Ketsia Houde-McLennan, la directrice du refuge pour femmes violentées de Whitehorse veut que le prochain gouvernement priorise le logement. (Claudiane Samson/Radio-Canada)

Les différents partis proposent tous des stratégies pour répondre à la demande croissante pour des logements abordables et misent principalement sur l’augmentation du nombre de terrains où construire.

Le NPD  propose d’arrimer les augmentations de prix de loyer à l’inflation et de construire 250 unités locatives. Les libéraux prévoient de développer 1000 nouveaux lotissements au cours des cinq prochaines années et de réaménager un grand terrain industriel à des fins de construction résidentielle et le Parti du Yukon promet l’ajout de nouveaux terrains pour la construction.

Santé et services sociaux

Une autre question clé de cette élection est l’accès aux services sociaux et en santé.

Les intervenants souhaitent une meilleure collaboration entre les administrateurs des soins de santé et ceux des services sociaux et plus de services en santé mentale et en traitement de la toxicomanie et de télémédecine.

L’Hôpital général de Whitehorse est le principal établissement de santé au Yukon. (Radio-Canada)

Tous les partis promettent une augmentation de l’offre de services en santé. Les libéraux et les néo-démocrates se sont engagés à offrir de l’approvisionnement sûr en drogues pour diminuer les surdoses, alors que le Parti du Yukon mise surtout sur une augmentation des places de traitement des problèmes de dépendance.

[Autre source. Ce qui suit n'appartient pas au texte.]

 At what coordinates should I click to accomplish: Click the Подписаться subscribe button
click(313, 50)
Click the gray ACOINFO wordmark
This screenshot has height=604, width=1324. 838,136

La directrice de la Coalition anti-pauvreté espère que les promesses seront suivies d’actions concrètes.

« Je pense que la vérité est que si nous voulons faire en sorte que les personnes les plus marginalisées et pauvres s’en sortent, il faut en faire plus », dit Kristina Craig, qui aimerait notamment une hausse du salaire minimum trop bas selon elle pour combattre l’insécurité alimentaire.

Le résident de Whitehorse David Gendron pense que la soirée électorale risque d’être longue.

« La majorité des gens à qui je parle souhaitent un gouvernement minoritaire, alors je ne sais pas ce que ça va donner, mais on verra! », dit-il.